[Passage for review]
____

AI Engineering
DSPy: Prompts as Code - Compile, Don't Handcraft
Цели урока
- Understand why manual prompt engineering doesn't scale and is brittle
- Master the three DSPy abstractions: Signature, Module, Program
- See how BootstrapFewShot and MIPROv2 optimizers work
- Build an optimized RAG pipeline and measure quality before and after
ChatGPT launched in 2022. LinkedIn saw 10,000 'Prompt Engineer' listings within a year. By 2025 most of that work was automated. Stanford DSPy showed: given a metric and training data, a compiler finds a better prompt than any human. Phi-3 mini with DSPy-optimized prompts outperformed GPT-4 on several NLP benchmarks - despite being 50x smaller.
- JetBlue uses DSPy for request routing - accuracy improved from 71% to 89% without changing the model
- Weaviate integrated DSPy as the standard optimization layer for production RAG pipelines
- Phi-3 mini (3.8B params) with DSPy optimization beat GPT-4 on the HotpotQA benchmark
- DSPy appears in 50+ academic papers from 2024-2025 as a prompt optimization baseline
From Handcrafted Prompts to Compilers
**2022 - Chain-of-Thought (Wei et al.)**: 'think step by step' as a magic phrase engineers inserted manually. **2023 - Automatic Prompt Engineer (Zhou et al.)**: first attempt at generating prompts automatically via LLM. **October 2023 - DSPy (Khattab et al., Stanford)**: prompt as a compiler abstraction, not a manual artifact. **2024 - TextGrad**: text 'gradients' from LLMs as a backpropagation mechanism. **2024 - MIPROv2**: Bayesian optimization of Signature + few-shot examples simultaneously, currently DSPy's best optimizer. The shift from prompts-as-text to prompts-as-programs took exactly two years.

____

[Required tasks]
a) In the DSPy lesson, what happened to JetBlue's request-routing accuracy after it adopted DSPy?
b) Do the following statements agree with the DSPy lesson? For each one, answer yes or no and quote the words from the lesson that decide it.
(i) DSPy came out of Stanford in October 2023.
(ii) Phi-3 mini has 7B parameters.
(iii) MIPROv2 optimizes only the few-shot examples.
c) Carry the DSPy lesson forward from its last sentence in the same technical voice.

____

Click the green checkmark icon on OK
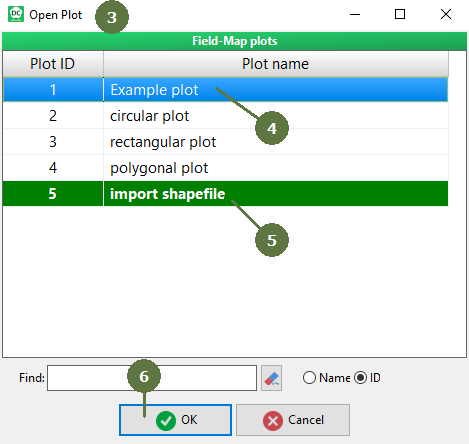 tap(166, 421)
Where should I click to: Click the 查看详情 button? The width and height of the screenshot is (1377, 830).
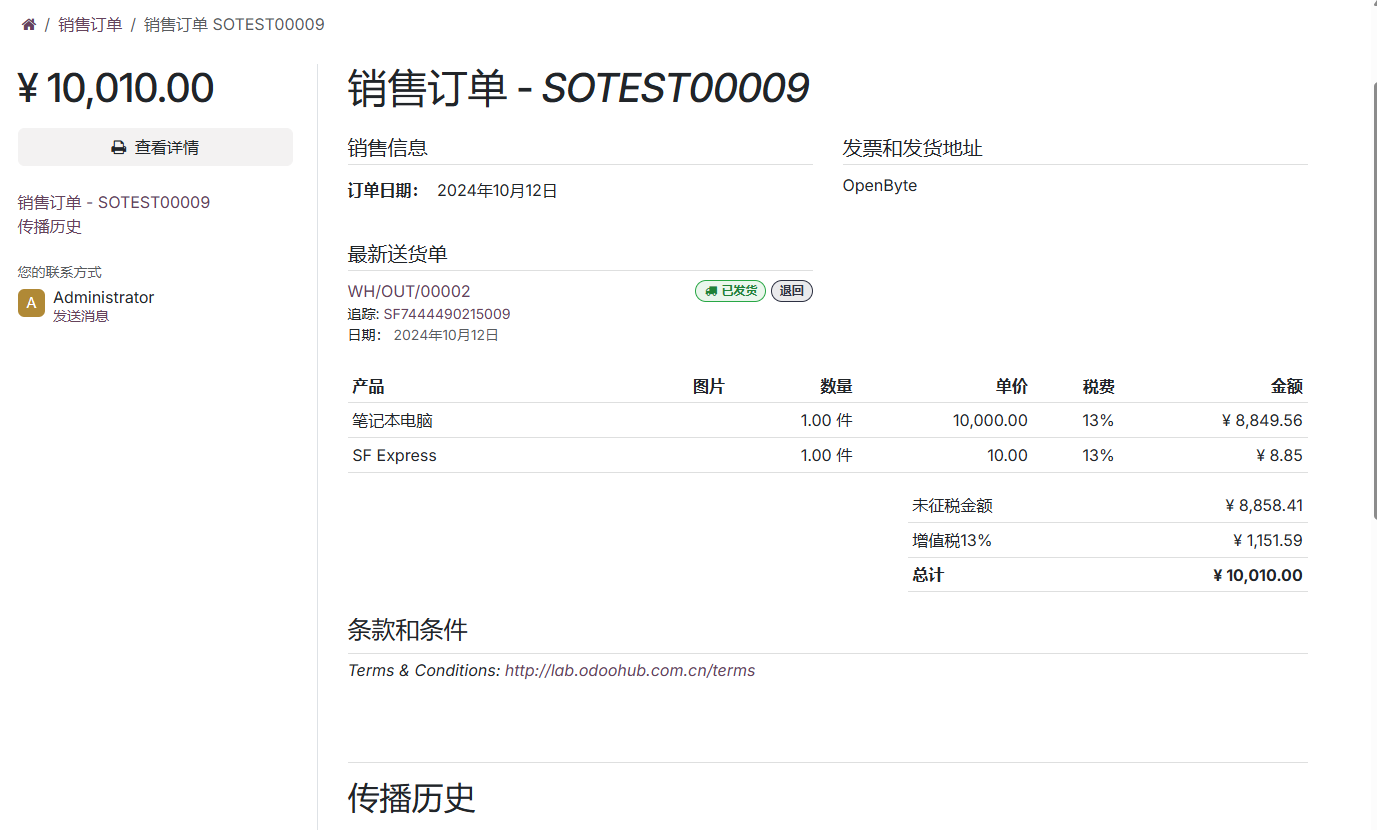tap(155, 147)
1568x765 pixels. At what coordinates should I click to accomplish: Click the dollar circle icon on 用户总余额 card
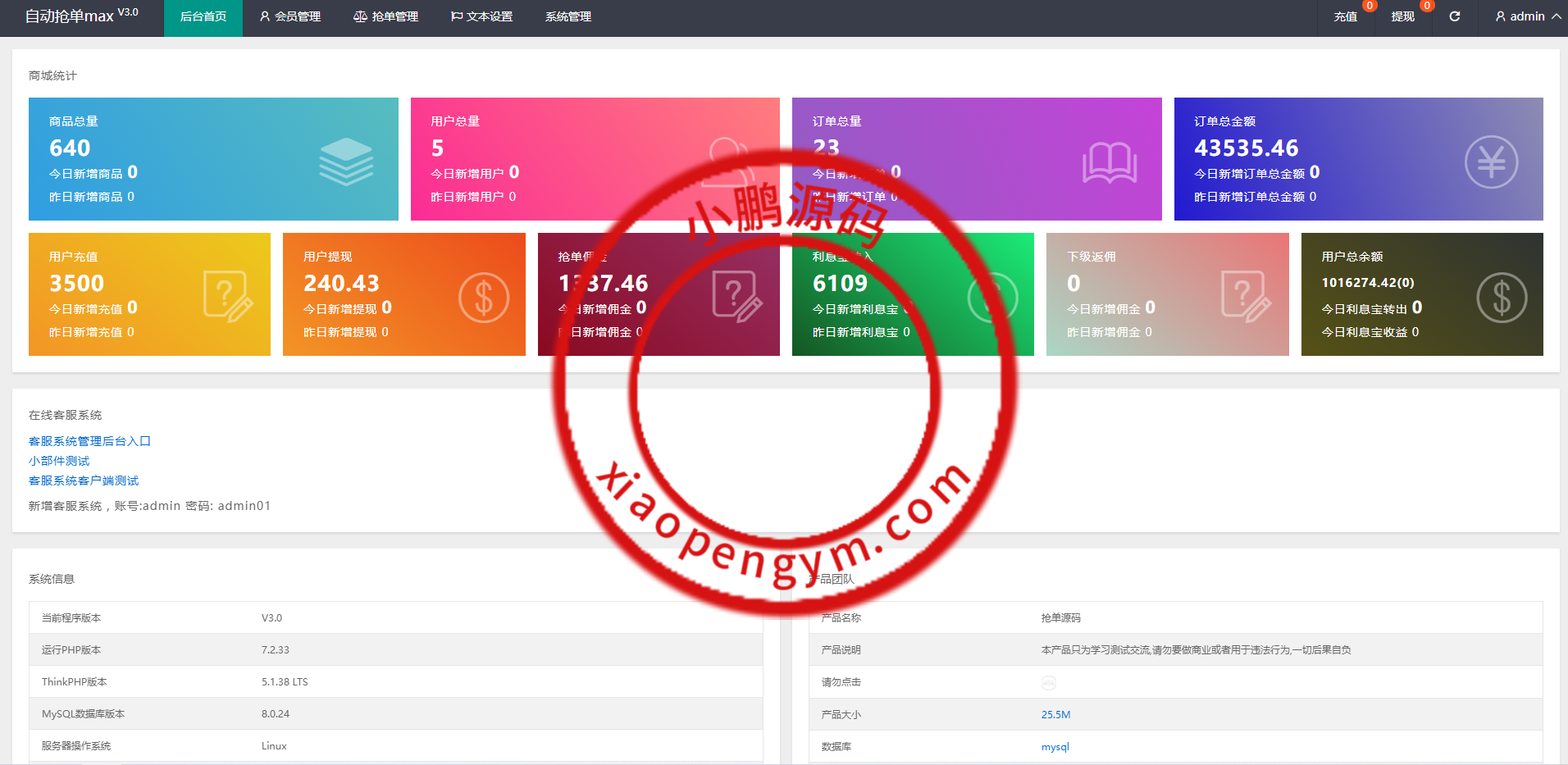pyautogui.click(x=1501, y=297)
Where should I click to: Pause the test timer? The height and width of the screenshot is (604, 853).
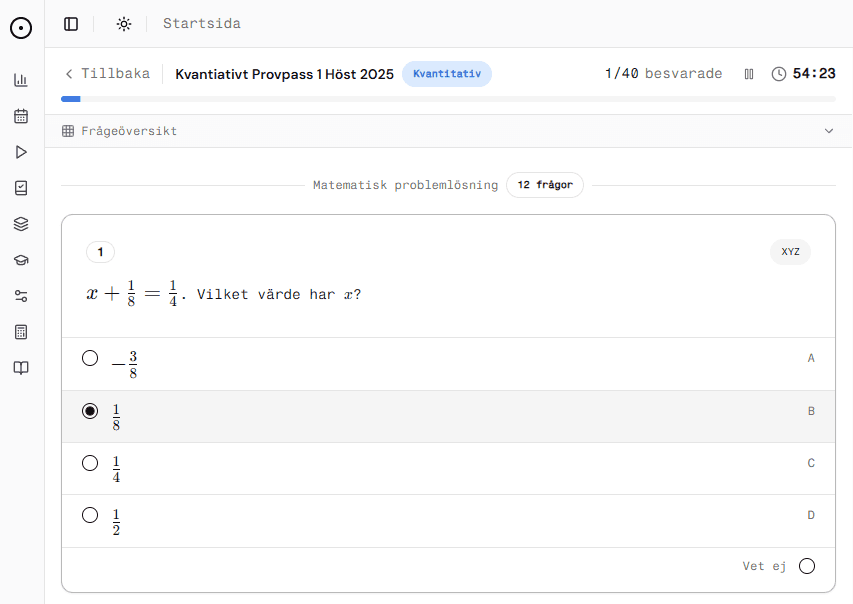click(749, 74)
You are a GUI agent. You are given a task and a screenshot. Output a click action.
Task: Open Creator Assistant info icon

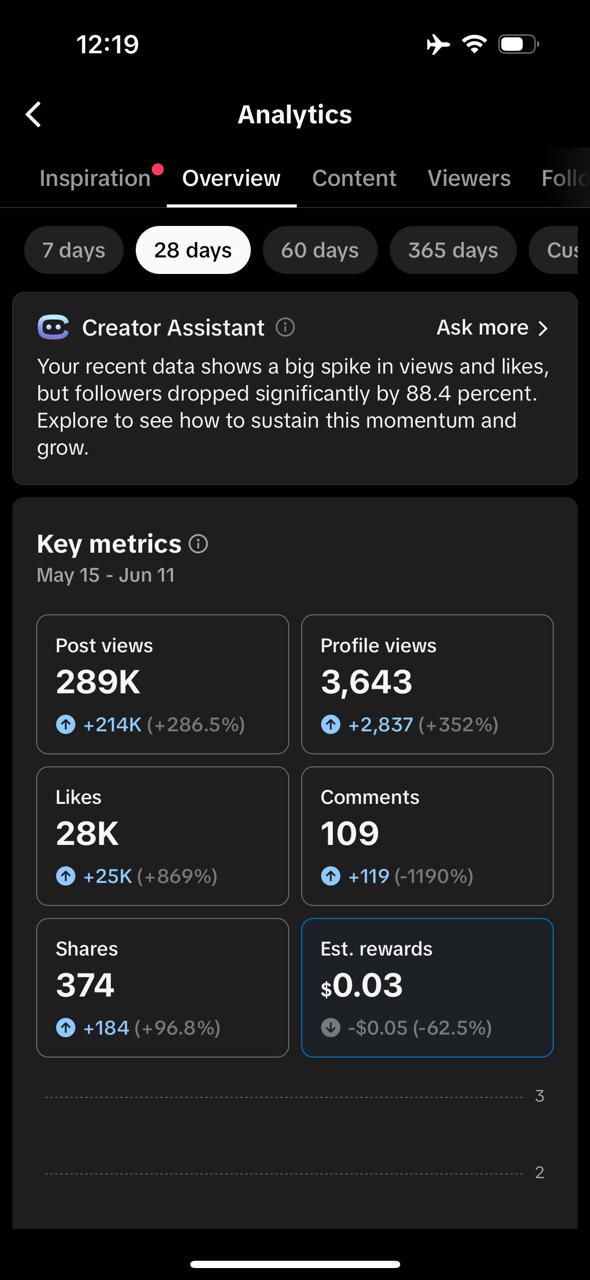[x=285, y=327]

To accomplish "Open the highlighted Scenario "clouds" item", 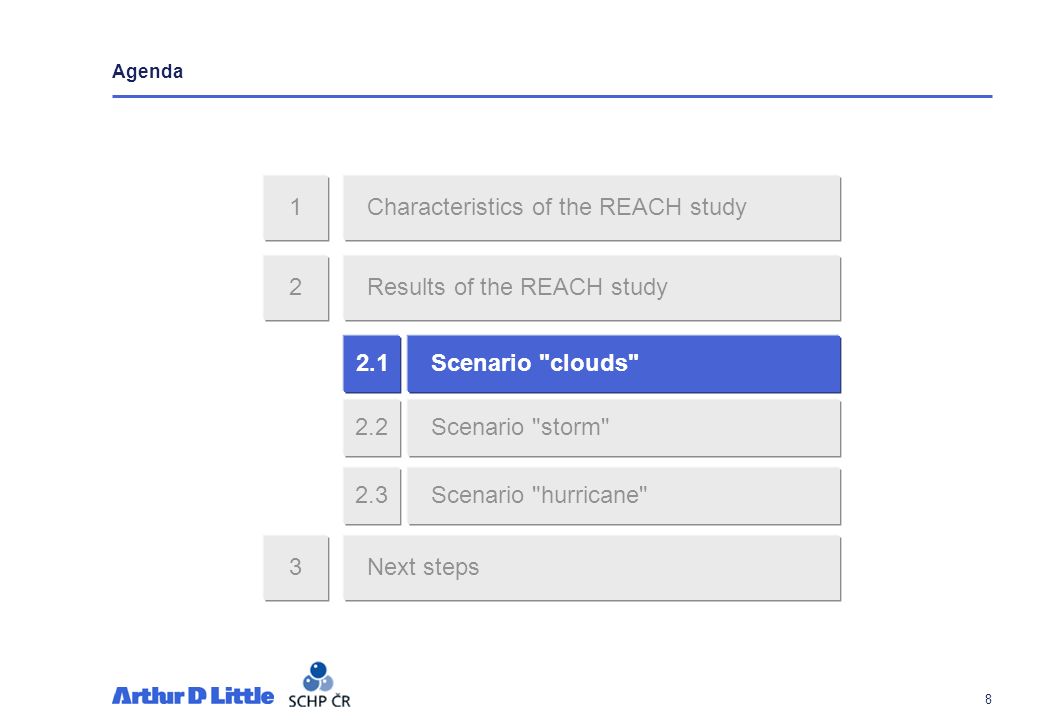I will point(624,363).
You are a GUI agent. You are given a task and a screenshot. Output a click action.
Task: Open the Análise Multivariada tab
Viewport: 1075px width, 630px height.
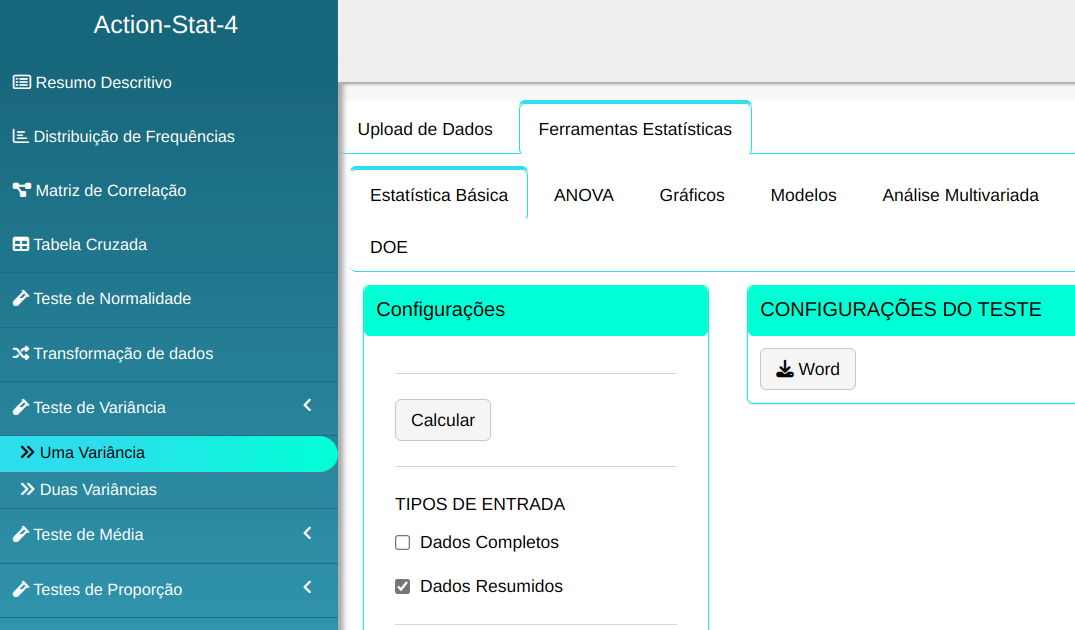(960, 195)
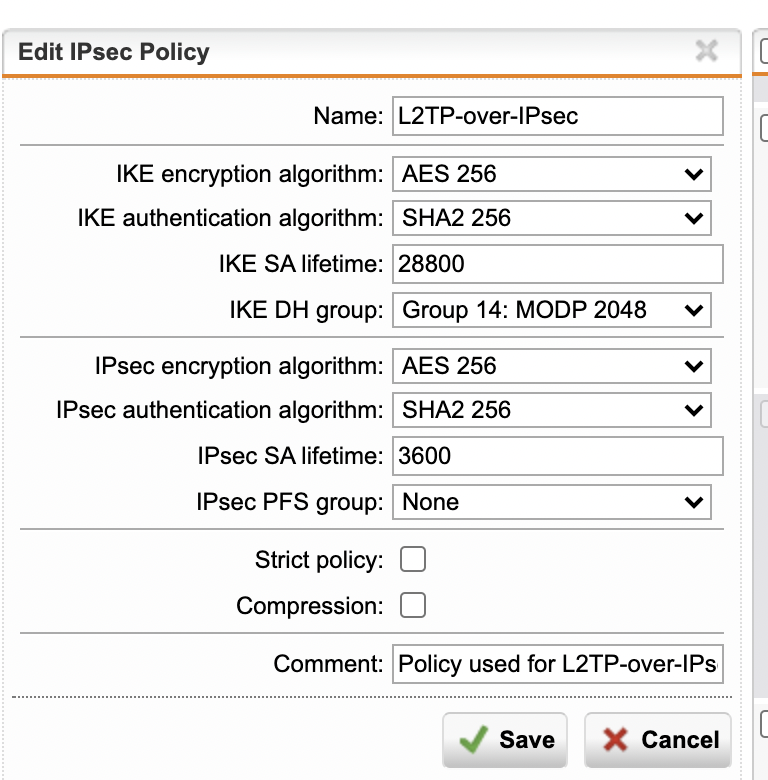The width and height of the screenshot is (768, 780).
Task: Save the IPsec policy
Action: 505,740
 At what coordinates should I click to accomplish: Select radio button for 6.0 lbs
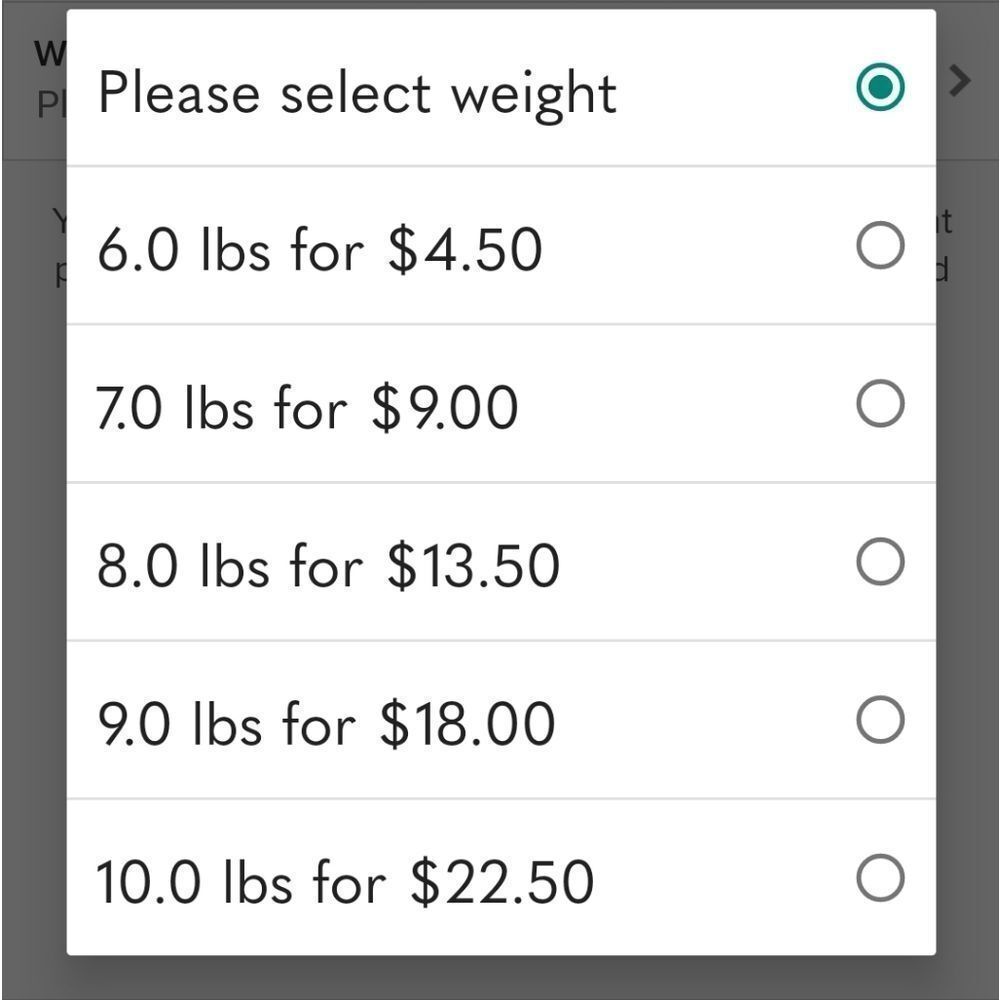coord(880,245)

____

[Results for each task]
a) It rose from 71% to 89% without a change of model.

b)
(i) Yes: "October 2023 - DSPy (Khattab et al., Stanford)".
(ii) No: "Phi-3 mini (3.8B params)".
(iii) No: "Bayesian optimization of Signature + few-shot examples simultaneously".

c)
Предварительные знания
The Problem With Manual Prompt Engineering
ChatGPT launched in 2022. Within a year, LinkedIn saw 10,000 'Prompt Engineer' job listings. By 2025, most of that work had been taken over by code. Not because prompts stopped mattering - because handcrafting them doesn't scale.
Manual prompts are code without a compiler. An engineer spends hours tuning phrasing, tests on 20 examples, deploys. A month later OpenAI updates the model. The prompt that delivered 87% accuracy now delivers 71%. The cycle starts over.
| Problem | Symptom | Scale |
|---|---|---|
| Brittleness | Prompt 'breaks' after model update | GPT-3.5 -> GPT-4 -> GPT-4o - redo each time |
| Subjectivity | Two engineers write different prompts for the same task | No objective metric for choosing |
| Non-portability | GPT-4o prompt doesn't work on Claude | Vendor lock-in at the text level |
| Scale | 100 tasks = 100 handcrafted prompts | O(N) effort for O(N) tasks |
The root issue is conflating **the task** with **the instruction**. The task is stable: 'classify sentiment'. The instruction is unstable: it depends on the model, the examples, the output format. DSPy separates them.
Sclar et al. (2023) showed that changing a prompt by a single token can shift accuracy by 10-15%. This means a handcrafted prompt is a random point in a vast instruction space - not an optimum.
Why doesn't manual prompt engineering scale?
DSPy: Declare the Task, Don't Write the Prompt
Stanford DSPy (Khattab et al., 2023) is a framework where prompts are never written by hand. Instead, a **Signature** (input/output contract), a **Module** (processing strategy), and a **Program** (pipeline of modules) are declared. The compiler finds optimal prompts automatically.
The compiler analogy is precise. Writing C without a compiler means manually assigning processor registers - the compiler does it better. In DSPy, writing 'Think step by step' manually is unnecessary - the optimizer finds better instructions by maximizing a metric through backward passes over the instruction space.
**Built-in DSPy Modules** - ready-made processing strategies:
| Module | What It Does | When to Use |
|---|---|---|
| Predict | Direct LLM call per Signature | Simple classification, extraction |
| ChainOfThought | Adds reasoning before the answer | Complex tasks, math, multi-step |
| ReAct | Reasoning + Action - calls tools | Agents with external tools |
| Retrieve | Searches a vector store | RAG components |
| ProgramOfThought | Generates and executes code | Computation, structured processing |
DSPy Signature supports Python type annotations - this enables automatic validation of LLM output. If the model returns an invalid type or malformed JSON, DSPy retries automatically (up to 3 times).
In DSPy, a Signature describes...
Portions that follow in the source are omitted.